At the time of the centenary celebrations, Ardeshir’s great-granddaughter Laisha Cooper, who resembles her great-grandmother Awabai, had come with her family from Bombay to be navjoted at the Agiary in Lahore, recall Rati and Perin.
 
 

Tending the fire
Houston based novelist Bapsi Sidhwa (daughter of Tehmina and Peshotan, and sister of Minoo and Feroze Bhandara) commented from Houston, "When I last visited Lahore’s Agiary, Rati Cooper lit the fire for me. This was when I visited Lahore for the first Lahore Literary Festival… Rati and Perin are particularly dear to me. They take flowers to my parents’ graves on their death anniversaries. Our fathers were staunch friends, and my mother adored both sisters, particularly Perin.”
Born in India, Amy King, who has lived in Lahore since her early days, stated, "I distinctly remember going to the Agiary as a child and have many happy memories of that time. Even after the Agiary was shifted to its present site in Gulberg due to recurring floods, we had a resident priest, and our small community was actively involved in all religious matters.  Unfortunately, however, we found it progressively difficult to find a priest as our numbers began to dwindle when many families migrated to the West.
"At that time, members of the community volunteered to take turns to tend the fire and do whatever was necessary. I used to go twice a week, and I have no words with which to describe the feeling of peace and well-being that pervaded my life during that time. My family and I faced our share of problems in life which seemed to get resolved one by one. Even today, I am enveloped by a great sense of peace the moment I enter the Agiary. This is a special quality of our atash, and I hope and pray that in spite of all our restraints, we never have to close its doors permanently.”

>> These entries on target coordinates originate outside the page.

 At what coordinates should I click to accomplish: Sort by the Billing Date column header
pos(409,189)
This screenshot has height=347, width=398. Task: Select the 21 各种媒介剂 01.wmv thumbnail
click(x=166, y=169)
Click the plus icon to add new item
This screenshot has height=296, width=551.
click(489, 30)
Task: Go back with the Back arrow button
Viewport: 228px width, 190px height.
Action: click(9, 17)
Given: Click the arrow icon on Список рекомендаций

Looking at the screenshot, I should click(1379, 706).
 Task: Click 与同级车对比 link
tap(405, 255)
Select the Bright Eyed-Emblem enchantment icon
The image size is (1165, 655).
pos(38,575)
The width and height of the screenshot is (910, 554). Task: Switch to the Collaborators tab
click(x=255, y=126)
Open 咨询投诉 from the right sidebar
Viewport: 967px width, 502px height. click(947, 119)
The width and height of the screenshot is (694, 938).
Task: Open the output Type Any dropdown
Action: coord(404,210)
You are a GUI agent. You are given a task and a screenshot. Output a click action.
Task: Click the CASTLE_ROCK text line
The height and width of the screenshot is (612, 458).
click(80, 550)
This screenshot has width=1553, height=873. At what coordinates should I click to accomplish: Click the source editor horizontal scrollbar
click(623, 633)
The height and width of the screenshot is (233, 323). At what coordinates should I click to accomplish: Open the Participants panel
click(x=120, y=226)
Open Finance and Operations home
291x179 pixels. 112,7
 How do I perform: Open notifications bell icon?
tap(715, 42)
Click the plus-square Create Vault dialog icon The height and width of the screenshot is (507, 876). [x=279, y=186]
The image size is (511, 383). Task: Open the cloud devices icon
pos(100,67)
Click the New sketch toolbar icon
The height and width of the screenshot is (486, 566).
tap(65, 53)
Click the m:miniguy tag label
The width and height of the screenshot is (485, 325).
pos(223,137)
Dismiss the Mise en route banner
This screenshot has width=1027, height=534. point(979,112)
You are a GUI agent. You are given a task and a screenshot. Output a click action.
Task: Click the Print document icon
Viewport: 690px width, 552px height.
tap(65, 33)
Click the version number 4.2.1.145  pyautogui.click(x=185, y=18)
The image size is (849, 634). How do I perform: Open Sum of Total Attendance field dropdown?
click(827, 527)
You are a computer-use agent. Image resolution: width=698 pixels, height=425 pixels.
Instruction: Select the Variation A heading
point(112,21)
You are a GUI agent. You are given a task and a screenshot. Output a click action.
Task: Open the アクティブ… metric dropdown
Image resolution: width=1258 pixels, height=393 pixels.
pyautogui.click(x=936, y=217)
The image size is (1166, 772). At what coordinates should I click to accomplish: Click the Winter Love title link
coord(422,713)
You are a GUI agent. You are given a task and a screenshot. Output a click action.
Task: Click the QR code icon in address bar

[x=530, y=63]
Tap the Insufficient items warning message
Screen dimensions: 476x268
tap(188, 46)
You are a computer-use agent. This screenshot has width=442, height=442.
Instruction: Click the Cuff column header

Happy to receive around 10 munificent contributions on the quasquicentennial occasion, in response to Parsiana’s queries, Rati and Perin stated, "The main challenge the trustees face is the financial cost of maintaining the Agiary with expenses running higher and higher each year. The kathi is procured locally. The sandalwood comes from Karachi or from visitors who come from Bombay or Karachi. Alas, we have been without a mobed for around half a decade… (For) the muktads, without a priest the best we can do is place tube roses and roses in around 22 vases on a muktad table… and the reading of a humbandagi with about five of us present… The community and all that pertains to it is treated with great respect and consideration which we hope to enjoy for all time to come.”